This may indeed be a First Amendment requirement, but the court hasn’t had occasion to reach that question, because it just hasn’t arisen often enough. Historically, defamation of the dead could give rise to a criminal prosecution — the prohibition was generally justified either on moral grounds, or on the grounds that libels of the dead can lead to fights or even duels — and some state statutes still authorize that. But I don’t know of a single such prosecution in the past 30 years; I doubt that such laws would be viewed as constitutional today; and these laws have not eroded the common-law rule that there is no civil liability for defaming the dead.
If such a statement was made when Prince was alive, he could win a libel lawsuit if the Enquirer knew the statement was false, or knew it was quite likely false but printed it in reckless disregard of its likely falsehood. That’s the legal standard required for a living public figure — such as someone of Prince’s fame — to recover in a libel case. But now that he is dead, civil libel law no longer applies, however much the statement might upset Prince’s relatives (or even if the statement economically damages the estate and thus the relatives).

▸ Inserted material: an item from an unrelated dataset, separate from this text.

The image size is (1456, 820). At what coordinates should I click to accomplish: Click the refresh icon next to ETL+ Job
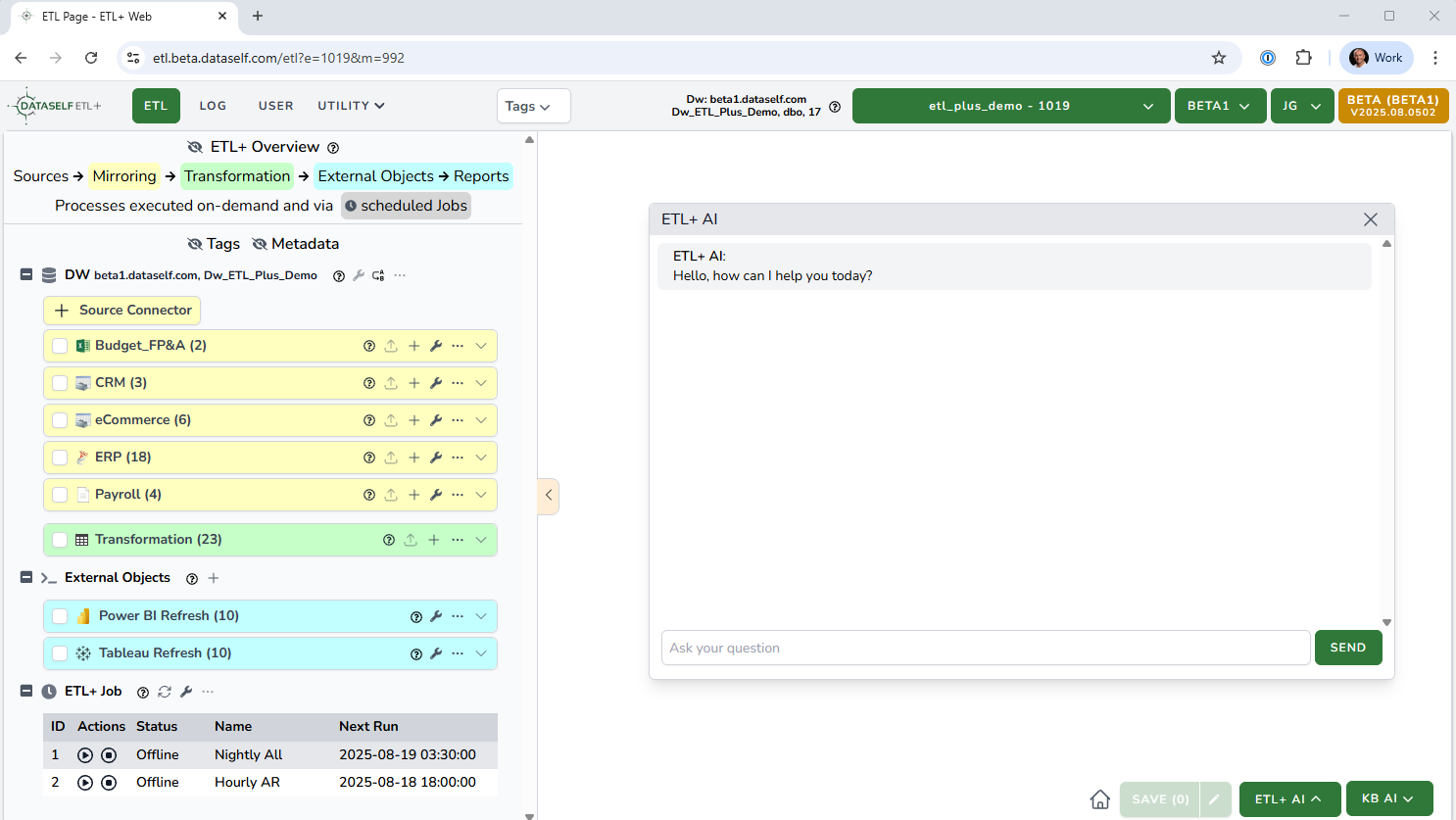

Note, though, that a statement about the dead might also defame the living, and the living can sue for injury to their own reputations. Thus, for instance, saying that Don, who is dead, was a criminal is not civilly actionable, even if it’s an outright lie, and even if it understandably upsets his son Stan. But if the statement is that Don is a criminal and Stan was his co-conspirator, that defames Stan, and Stan can sue for the injury to his own reputation.